The problem is that the shuffle button is only available on the queue screen.
If shuffle is activated and you are in an album view and want to play it unshuffled you have to click a lot: go to queue screen, click shuffle button, go back to your album, click play.
That you can’t see in album view, if shuffle is activated, don’t make it better. I cannot remember how often I started to play an album and it don’t play in order. Very frustrating.
Imho shuffle should be automaticly diabled if you click ‘play now’ on an album. All other play modes or playing single tracks should let the shuffle mode unchanged.
Or the shuffle button should be in the footer, so you can always see the shuffle mode.

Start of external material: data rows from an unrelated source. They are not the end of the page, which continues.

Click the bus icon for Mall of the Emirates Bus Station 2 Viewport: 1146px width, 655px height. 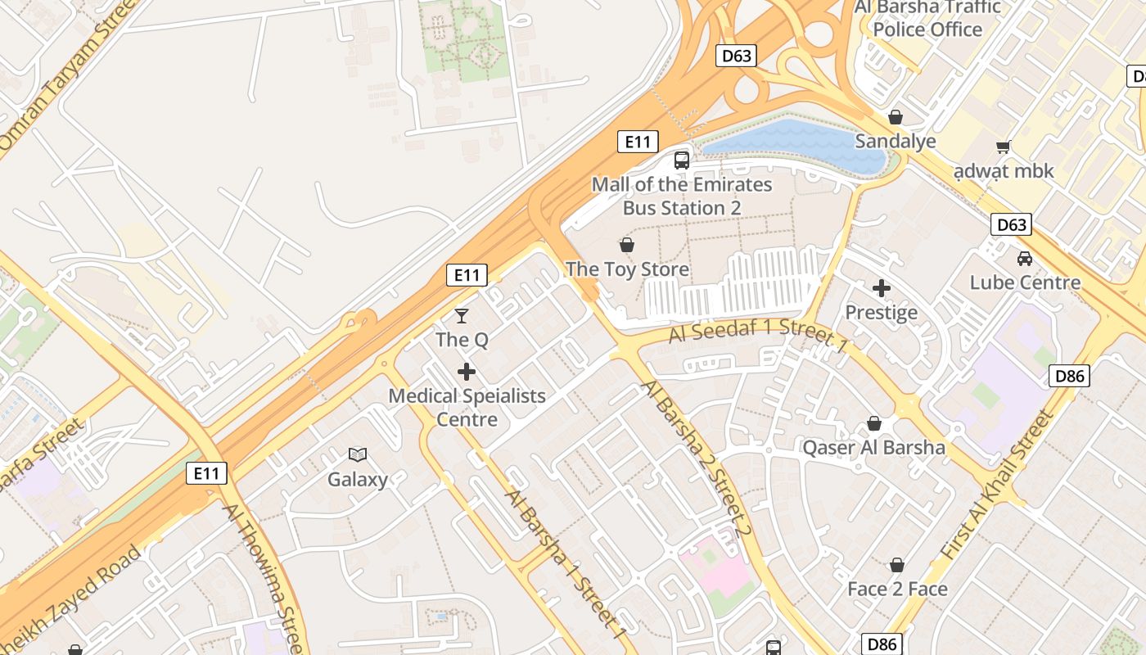click(682, 160)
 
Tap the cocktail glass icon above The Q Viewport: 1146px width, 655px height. click(462, 315)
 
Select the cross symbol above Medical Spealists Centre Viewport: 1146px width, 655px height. click(467, 372)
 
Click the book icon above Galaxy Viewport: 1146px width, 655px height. click(358, 454)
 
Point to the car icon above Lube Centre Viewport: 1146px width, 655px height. click(1024, 259)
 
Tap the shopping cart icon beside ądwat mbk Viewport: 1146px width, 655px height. click(1003, 147)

Queue shuffle is such an uncommonly used feature we decided to move it to the queue and off the main footer.
Those people who turn it on, probably would figure out how to turn it off. in my opinion it’s not a very useful feature, but we didn’t want to break backwards compatibility with the users that did use it.
I suspect James_Fitzgerald is correct. I mainly play my library on shuffle because I like the variety. When I want to listen to an album it always plays from the beginning in correct order.

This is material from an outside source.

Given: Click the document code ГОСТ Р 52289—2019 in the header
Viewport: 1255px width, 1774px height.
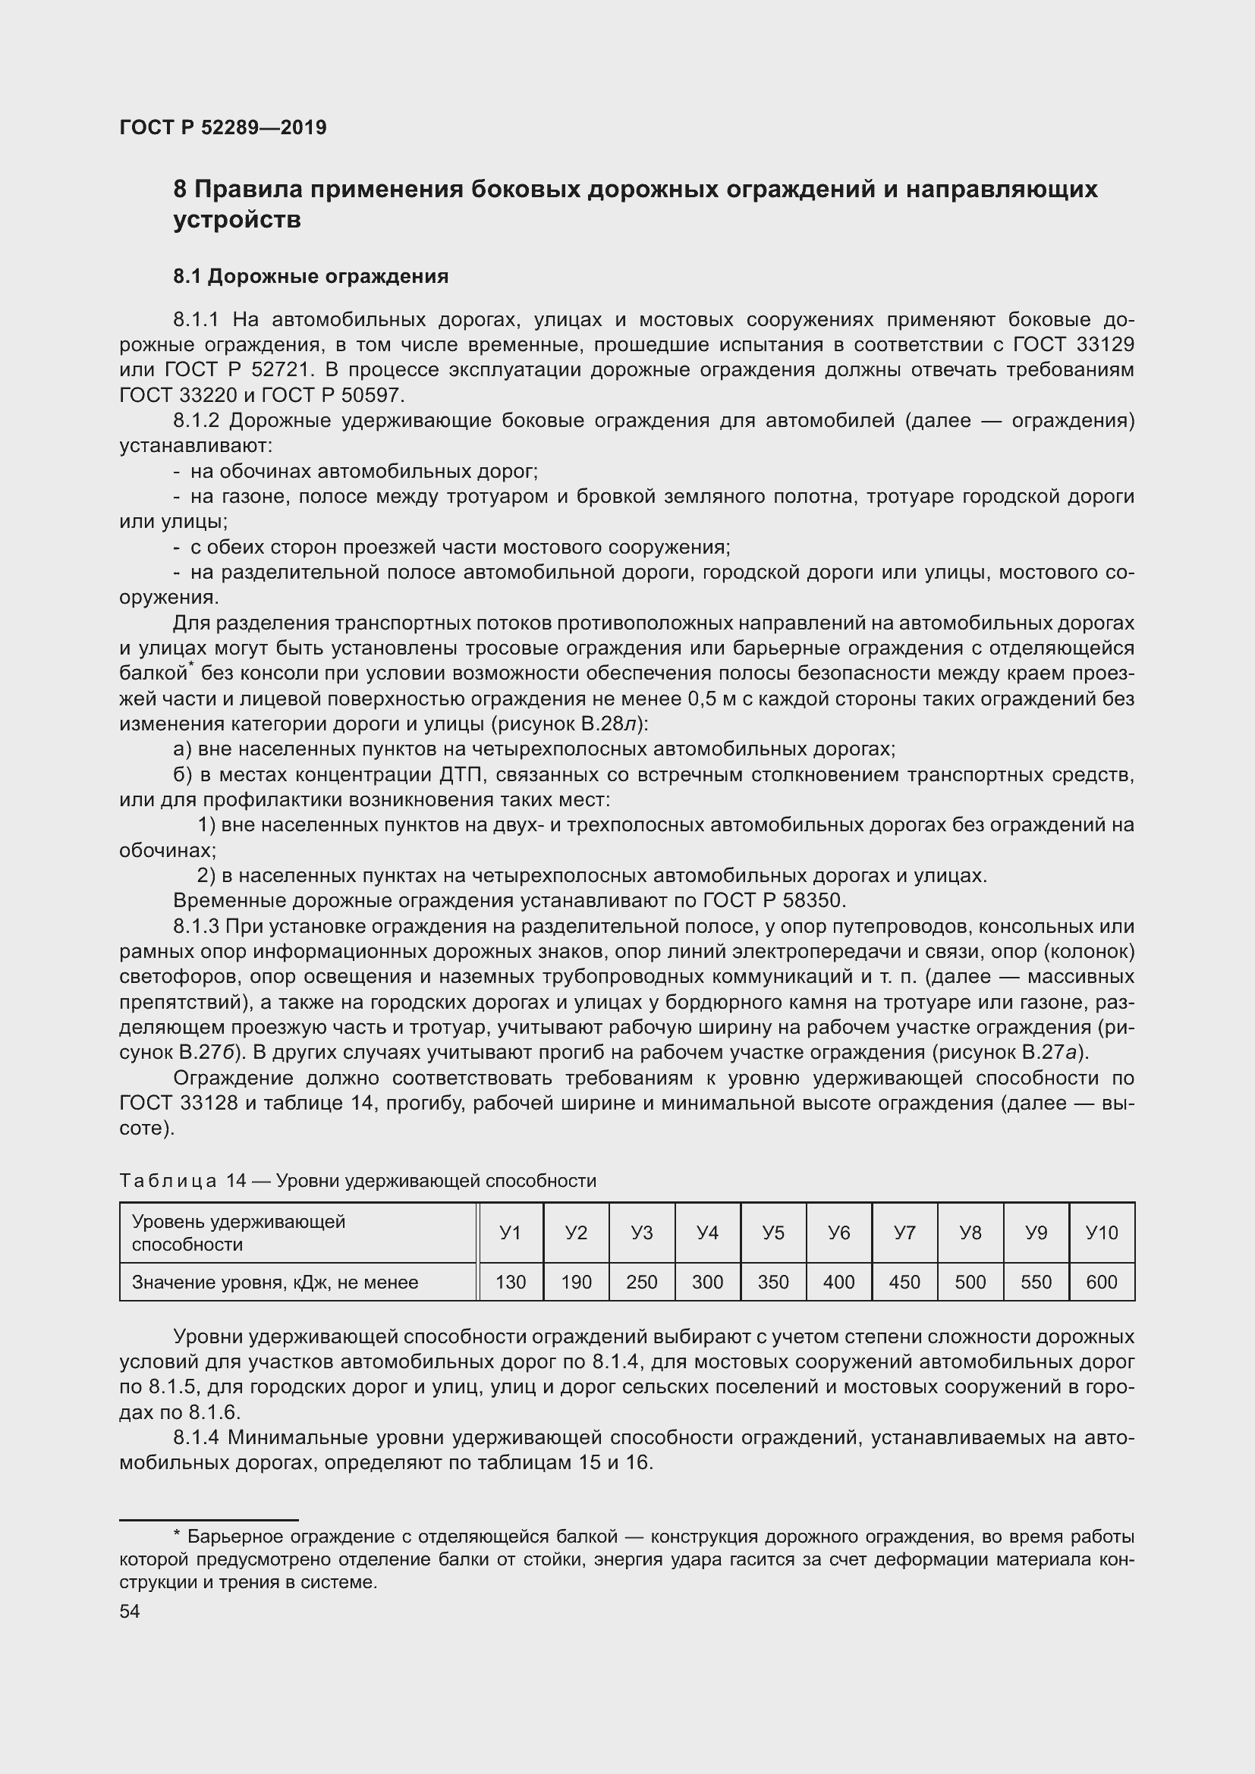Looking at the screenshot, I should (223, 127).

For me it is an important feature and I use it often. I have two main use cases.
Background music, radio or playlists or subset of my library with mood specific focus, plus adding single tracks manualy - shuffle on
Listening to albums - shuffle off
I have to generally agree. I don’t often use shuffle but when I do I find it catches me out the next time I play and I have to think “how do I turn this thing off”. Roon doesn’t often make me have to think like this.

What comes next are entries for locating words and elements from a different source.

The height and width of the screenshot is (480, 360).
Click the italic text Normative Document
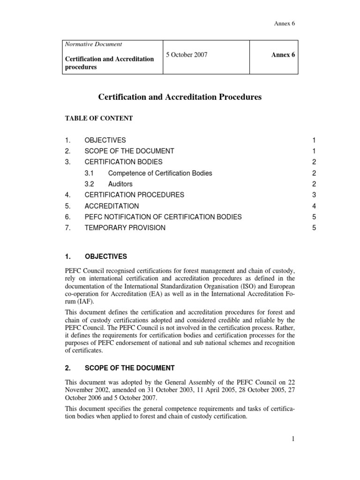click(x=92, y=44)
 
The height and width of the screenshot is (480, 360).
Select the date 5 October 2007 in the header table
click(x=187, y=55)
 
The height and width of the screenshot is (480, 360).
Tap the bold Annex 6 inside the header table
click(x=283, y=55)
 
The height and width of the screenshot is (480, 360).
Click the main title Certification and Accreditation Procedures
click(x=180, y=97)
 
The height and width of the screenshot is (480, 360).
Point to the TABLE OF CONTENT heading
click(x=98, y=119)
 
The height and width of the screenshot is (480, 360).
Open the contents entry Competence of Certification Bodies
click(x=160, y=173)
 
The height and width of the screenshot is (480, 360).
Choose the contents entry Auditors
click(x=120, y=184)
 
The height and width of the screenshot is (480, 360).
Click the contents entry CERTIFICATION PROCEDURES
click(x=134, y=195)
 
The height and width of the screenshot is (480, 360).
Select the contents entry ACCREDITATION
click(x=112, y=206)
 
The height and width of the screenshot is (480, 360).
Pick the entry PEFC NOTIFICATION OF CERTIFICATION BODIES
click(x=163, y=217)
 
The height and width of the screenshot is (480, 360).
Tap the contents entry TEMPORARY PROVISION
click(x=125, y=228)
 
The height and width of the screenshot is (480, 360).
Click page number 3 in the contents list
click(x=315, y=195)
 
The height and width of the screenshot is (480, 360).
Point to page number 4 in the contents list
click(x=315, y=206)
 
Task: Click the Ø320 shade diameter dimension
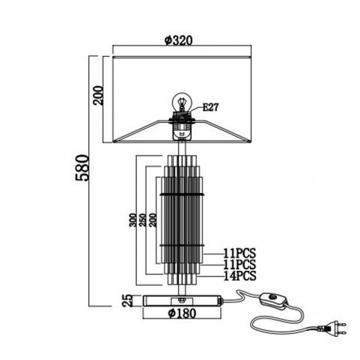point(179,40)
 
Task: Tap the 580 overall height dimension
point(82,168)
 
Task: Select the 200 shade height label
point(98,95)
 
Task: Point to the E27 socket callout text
point(210,107)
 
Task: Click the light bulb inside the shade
point(182,103)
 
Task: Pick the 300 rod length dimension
point(133,220)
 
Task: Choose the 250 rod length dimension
point(143,220)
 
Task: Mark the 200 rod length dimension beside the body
point(153,220)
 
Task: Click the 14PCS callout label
point(240,275)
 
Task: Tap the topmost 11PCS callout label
point(240,254)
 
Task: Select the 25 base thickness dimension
point(127,300)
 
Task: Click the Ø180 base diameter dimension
point(182,313)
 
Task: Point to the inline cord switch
point(272,301)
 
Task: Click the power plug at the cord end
point(335,328)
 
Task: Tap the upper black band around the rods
point(182,194)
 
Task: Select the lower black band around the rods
point(182,245)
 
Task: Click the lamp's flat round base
point(183,301)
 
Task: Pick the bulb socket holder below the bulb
point(182,125)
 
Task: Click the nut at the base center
point(182,299)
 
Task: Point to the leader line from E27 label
point(196,109)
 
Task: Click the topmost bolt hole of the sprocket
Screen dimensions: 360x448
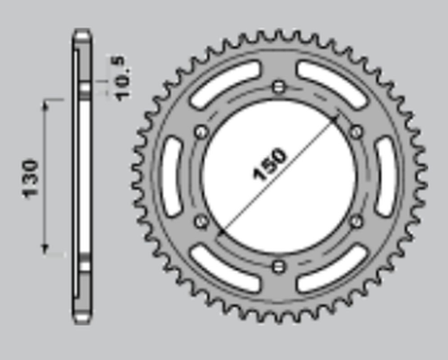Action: (x=278, y=86)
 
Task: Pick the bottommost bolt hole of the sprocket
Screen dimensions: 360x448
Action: (x=278, y=265)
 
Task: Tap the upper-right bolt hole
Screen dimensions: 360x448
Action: (x=355, y=131)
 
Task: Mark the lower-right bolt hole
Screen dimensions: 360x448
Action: (x=355, y=221)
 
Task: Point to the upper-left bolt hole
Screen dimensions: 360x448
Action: (x=201, y=131)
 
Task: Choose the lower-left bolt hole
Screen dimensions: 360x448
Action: (x=201, y=221)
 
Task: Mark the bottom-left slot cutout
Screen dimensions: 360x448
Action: (x=222, y=270)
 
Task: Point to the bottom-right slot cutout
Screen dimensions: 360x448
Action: (x=334, y=270)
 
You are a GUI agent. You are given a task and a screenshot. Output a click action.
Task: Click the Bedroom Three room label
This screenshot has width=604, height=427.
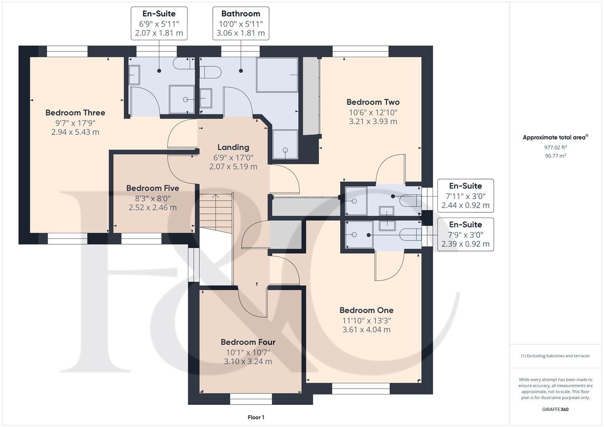click(x=75, y=113)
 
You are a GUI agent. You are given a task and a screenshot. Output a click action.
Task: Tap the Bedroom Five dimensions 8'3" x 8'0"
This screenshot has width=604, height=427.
click(x=153, y=198)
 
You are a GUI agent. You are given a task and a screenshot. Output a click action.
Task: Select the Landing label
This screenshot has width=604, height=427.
click(x=233, y=147)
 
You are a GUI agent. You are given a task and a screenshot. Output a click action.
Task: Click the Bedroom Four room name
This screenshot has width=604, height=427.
click(x=248, y=342)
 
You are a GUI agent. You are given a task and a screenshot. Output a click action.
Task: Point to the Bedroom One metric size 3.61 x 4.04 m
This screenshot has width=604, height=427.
click(x=366, y=329)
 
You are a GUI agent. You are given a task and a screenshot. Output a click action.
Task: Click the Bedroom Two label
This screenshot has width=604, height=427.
click(x=373, y=102)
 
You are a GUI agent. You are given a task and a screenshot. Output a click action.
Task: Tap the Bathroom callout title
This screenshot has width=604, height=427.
click(x=241, y=14)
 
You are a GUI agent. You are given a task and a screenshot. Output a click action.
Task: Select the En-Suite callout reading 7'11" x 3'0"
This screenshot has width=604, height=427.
click(x=466, y=196)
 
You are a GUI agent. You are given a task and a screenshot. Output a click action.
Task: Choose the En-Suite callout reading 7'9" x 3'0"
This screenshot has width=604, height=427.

I never use “Shuffle play” but for some reason, every now and again it seems to be activated. On my Mac Book Pro, bottom right corner there is the shuffle symbol but it is inactive, nothing happens when my cursor hovers over it. I did eventually find it in the queue menu, but surely, if it is on the main page and anywhere where one can initiate the playing of music, then everyone is happy. I never use it but understand that there are people that enjoy the feature.
I tend to agree that 1) shuffle is a useful feature and 2) it can be very confusing how it is turned on or off.
I would suggest that – instead of changing the shuffle icon to a different color to signify a change in status (i.e., blue = shuffle is on, black = shuffle is off) – change the icon itself so that it alternates between showing two parallel directional lines (i.e., parallel lines with arrows) when tracks are played in order, and then showing the current intersecting lines (i.e., the ones it currently always shows) when tracks are shuffled. With this approach, I would suggest just keeping the icon displayed blue at all times.
In short, it is counterintuitive to have the lines that cross showing at ALL times, even when tracks are playing in order. I think that’s part of the confusion (in addition to the fact that control can sometimes be hard to find).